Toxicity profiling of engineered nanomaterials via multivariate dose-response surface modeling

TL;DR

This paper introduces a hierarchical probability model for analyzing high-dimensional, multivariate toxicity data from nanomaterials, enabling better risk assessment and understanding of cellular injury pathways.

Contribution

It presents a novel flexible surface-response modeling approach that accounts for outcome dependence and integrates information across multiple cytotoxicity pathways.

Findings

Model successfully applied to data on eight nanoparticles.

Provides inference on classical risk assessment parameters.

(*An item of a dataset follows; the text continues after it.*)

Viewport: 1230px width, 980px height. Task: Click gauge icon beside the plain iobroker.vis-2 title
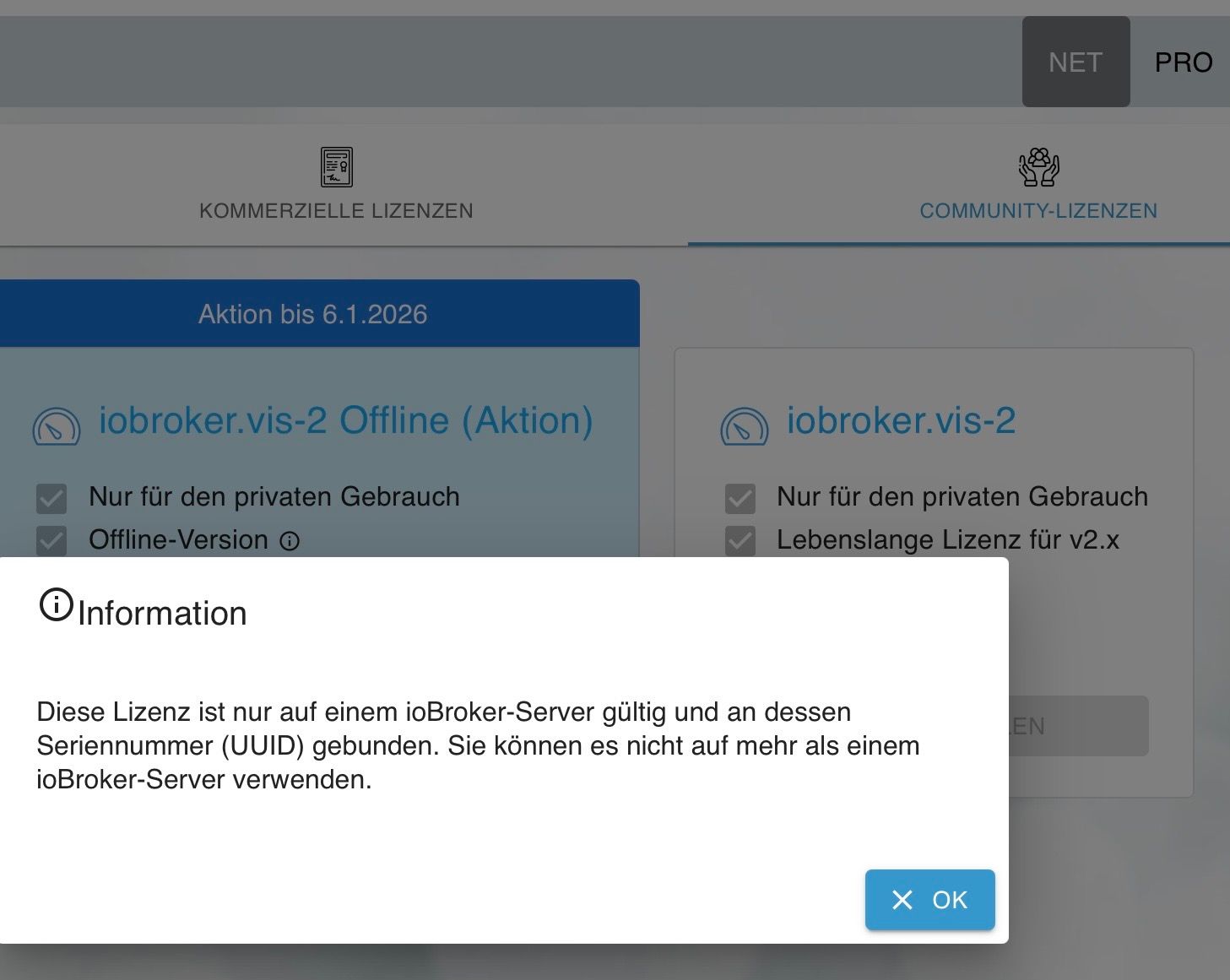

Enhances understanding of nanomaterial toxicity mechanisms.

Abstract

New generation in vitro high-throughput screening (HTS) assays for the assessment of engineered nanomaterials provide an opportunity to learn how these particles interact at the cellular level, particularly in relation to injury pathways. These types of assays are often characterized by small sample sizes, high measurement error and high dimensionality, as multiple cytotoxicity outcomes are measured across an array of doses and durations of exposure. In this paper we propose a probability model for the toxicity profiling of engineered nanomaterials. A hierarchical structure is used to account for the multivariate nature of the data by modeling dependence between outcomes and thereby combining information across cytotoxicity pathways. In this framework we are able to provide a flexible surface-response model that provides inference and generalizations of various classical risk assessment parameters. We discuss applications of this model to data on eight nanoparticles evaluated in relation to four cytotoxicity parameters.